U.S. dark fiber provider Bandwidth Infrastructure Group is looking to solve a specific set of problems for customers in three key data center markets, offering up a freshly built set of assets designed to deliver lower latency and less loss than legacy networks.

Bandwidth IG got its start in June of 2019 and is still a pretty small company, with a team of just over 20 employees and less than 100 customers. It has metro assets in San Francisco, Portland and Atlanta, and serves both data center operators and the customers who occupy those spaces, including hyperscalers and other enterprise clients. Bandwidth is majority owned by private equity firm Columbia Capital, though SDC Capital Partners acquired a minority interest in late 2020.

The company is led by CEO James Nolte, who previously served as VP of sales for AGL Networks from 2004 until the company was acquired by Zayo Group in 2010. After that, he was SVP of sales for Zayo until April 2016. He told Fierce he was lured out of retirement by members of a private equity firm who approached him about tackling a new opportunity in the dark fiber space.

According to Nolte, Bandwidth’s main competitor across the markets it serves is Zayo, though the likes of Windstream and Astound Broadband also serve Portland. While he said it’s not looking to take on Zayo directly, it is interested in serving customers in the data center space who aren’t having their needs met by existing providers. Nolte pointed to signal loss and latency as two key problems it is trying to solve for clients.

“Signal loss and latency has been a problem that customers that we’re doing business with have noted is drastically different between the Zayo Network and our network,” he stated. “Signal loss is a problem for digital enterprises because the higher the signal loss, the lower the bandwidth across those fibers.”
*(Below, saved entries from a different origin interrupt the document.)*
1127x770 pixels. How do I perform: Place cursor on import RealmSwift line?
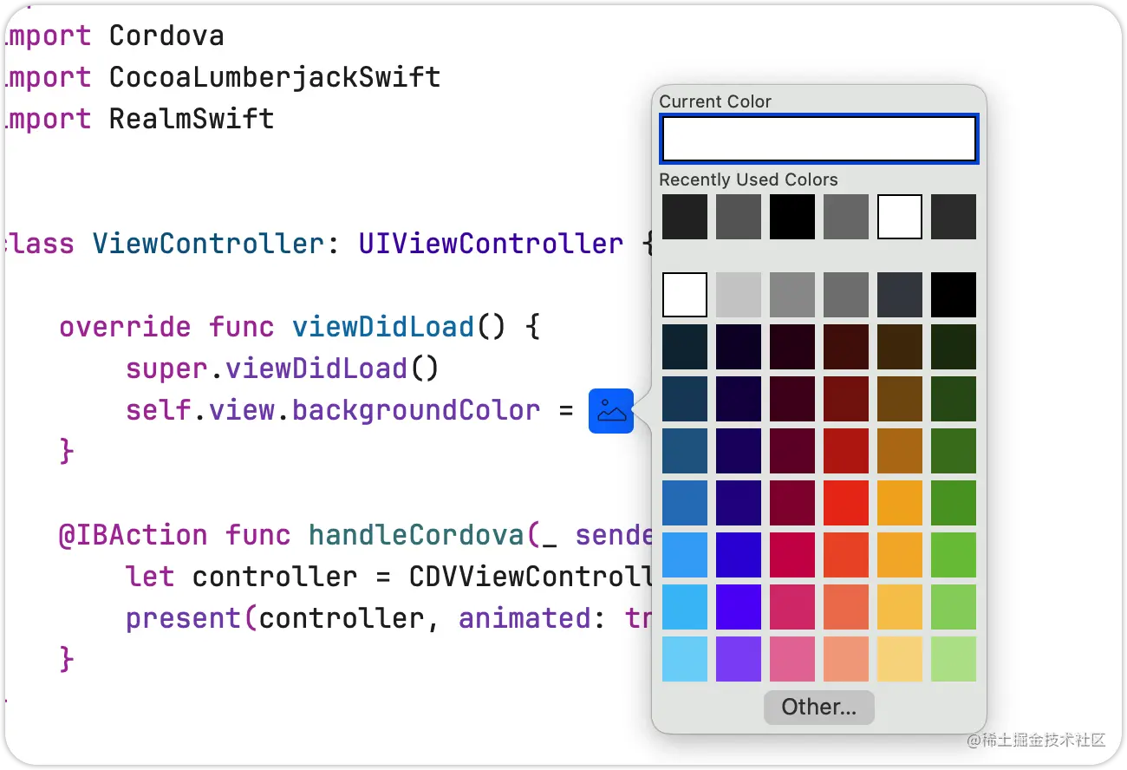tap(139, 119)
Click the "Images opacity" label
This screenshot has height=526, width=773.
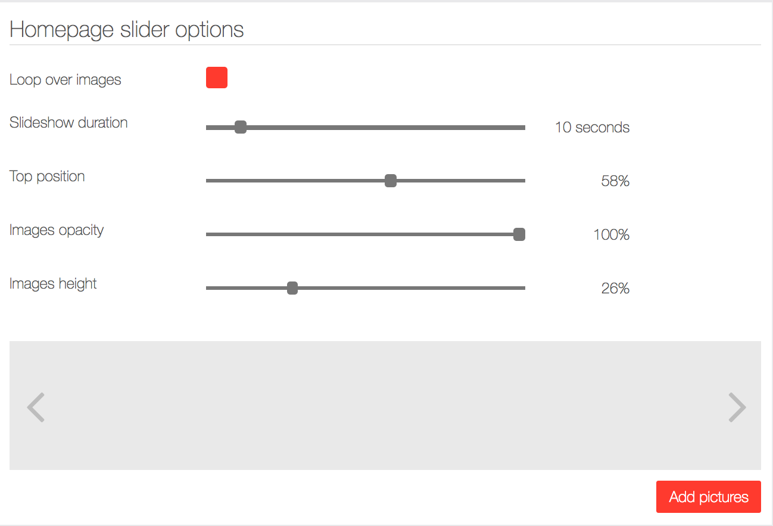tap(57, 230)
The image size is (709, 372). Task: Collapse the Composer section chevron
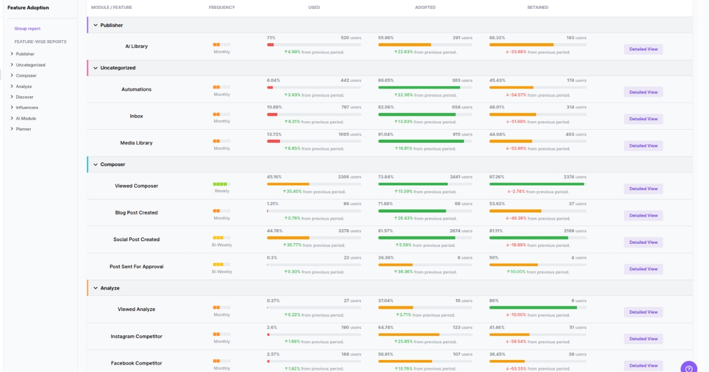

He continued: “The issue that people are facing in those data centers is that they’re trying to leverage network that was placed about 20-plus years ago for far different use cases, and as a result of those use cases they’ve been experiencing a problem with network integrity.” By contrast, Nolte said Bandwidth’s network has been purpose-built to run as direct a path as possible between data centers to slash latency. And because it’s not trying to serve multiple use cases there’s less splicing in the network, which means there’s lower signal loss.

The cables Bandwidth has already placed in the ground have 1,728 fibers in them but Nolte said it also has additional conduit in every market it serves which can be used to pull additional cables as needed at “relatively low incremental expense to us.”

As a private company, Bandwidth doesn’t disclose financial metrics. However, Nolte said Bandwidth has been doubling its revenue every year since 2019 and expects that trend to continue. He added it has its eye on capturing potentially explosive growth from the rise of virtual reality services and the so-called “metaverse.”

“We see nothing but blue skies,” he stated. “If that [the metaverse] in the next five years does begin to come to pass…the amount of bandwidth that’ll be consumed is going to be exponentially higher than what we’ve got going on today. So we just see a lot of runway for this business.”